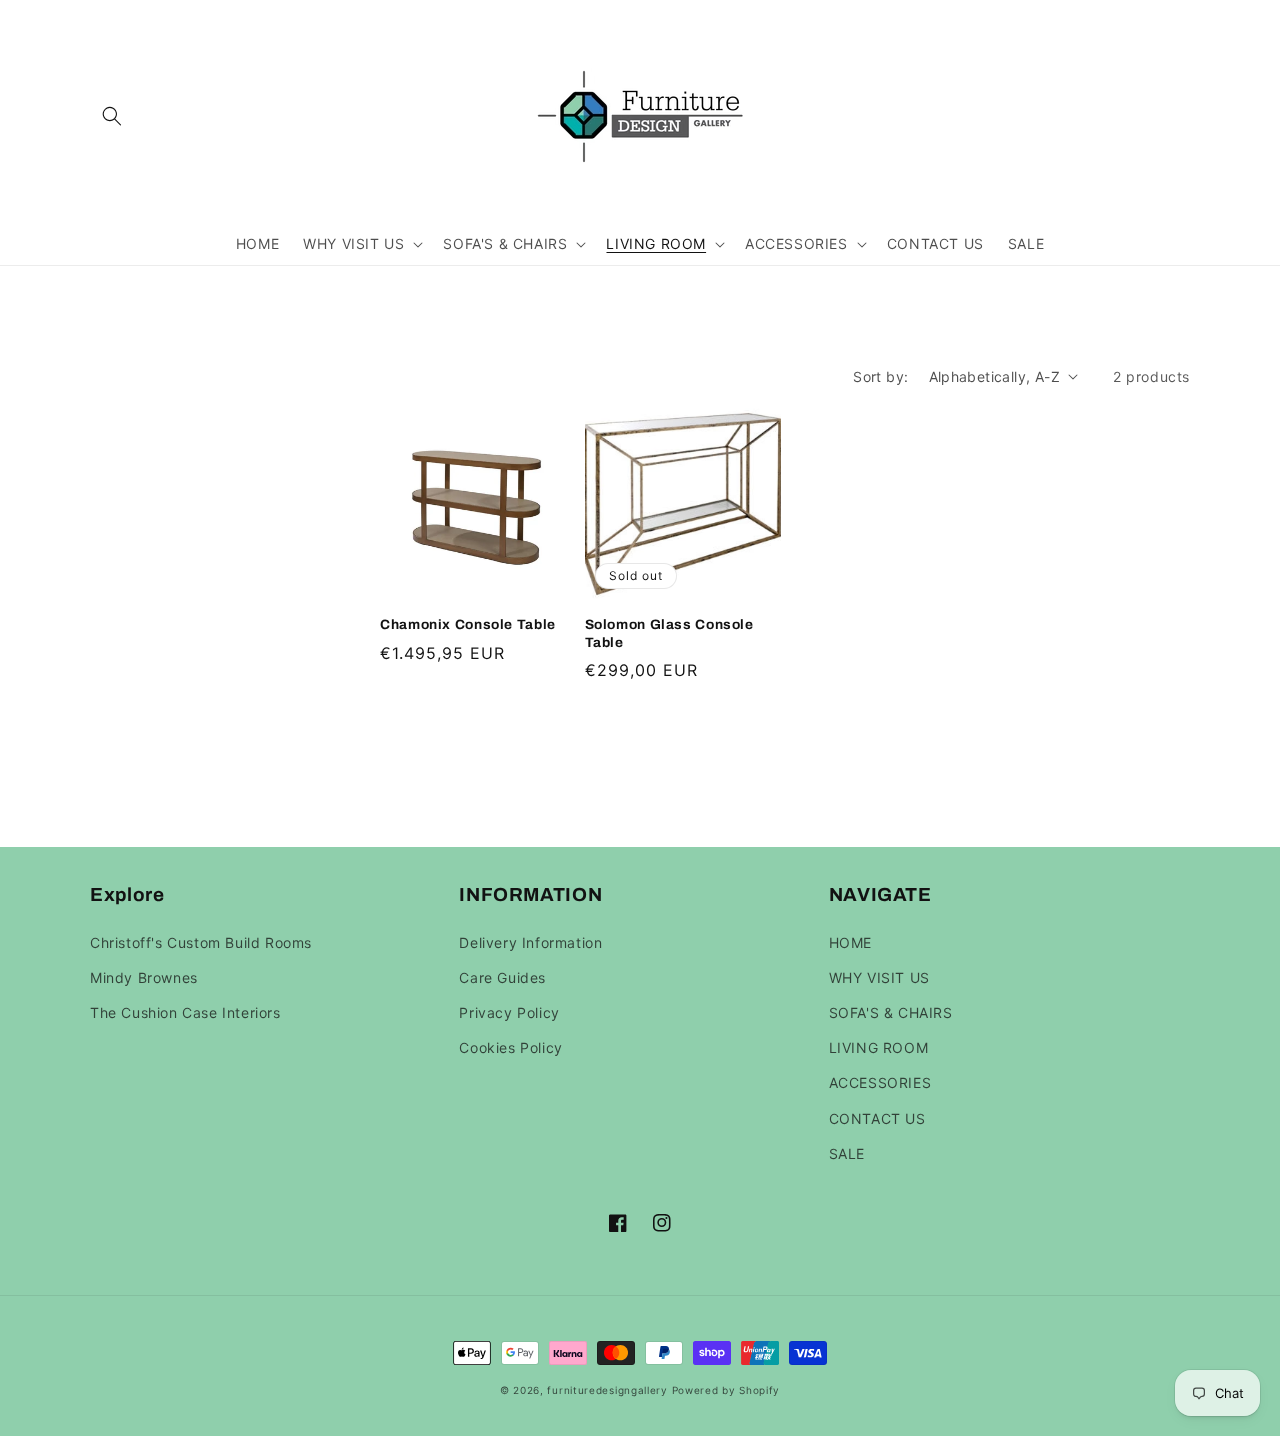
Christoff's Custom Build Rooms (201, 942)
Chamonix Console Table (468, 624)
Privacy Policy (509, 1012)
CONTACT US (877, 1118)
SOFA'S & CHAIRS (891, 1012)
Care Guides (502, 977)
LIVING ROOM (879, 1047)
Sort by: (880, 376)
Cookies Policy (510, 1047)
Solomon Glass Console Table (669, 633)
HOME (850, 942)
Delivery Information (530, 942)
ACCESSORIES (880, 1082)
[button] (112, 116)
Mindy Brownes (144, 977)
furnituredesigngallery (607, 1390)
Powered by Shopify (726, 1390)
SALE (847, 1153)
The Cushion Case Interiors (185, 1012)
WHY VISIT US (879, 977)
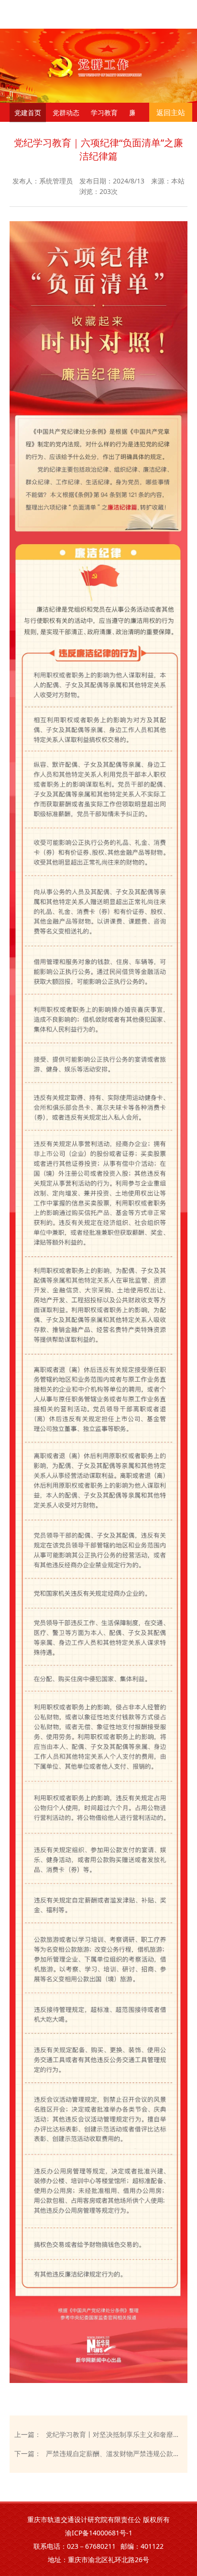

→ Assignment
All lines from the one containing "ACCESSORIES (880, 1082)" through the final line of the records are to be retyped exactly; no other lines and no pictures are to be included.

→ Completed exercise
ACCESSORIES (880, 1082)
[button] (112, 116)
Mindy Brownes (144, 977)
furnituredesigngallery (607, 1390)
Powered by Shopify (726, 1390)
SALE (847, 1153)
The Cushion Case Interiors (185, 1012)
WHY VISIT US (879, 977)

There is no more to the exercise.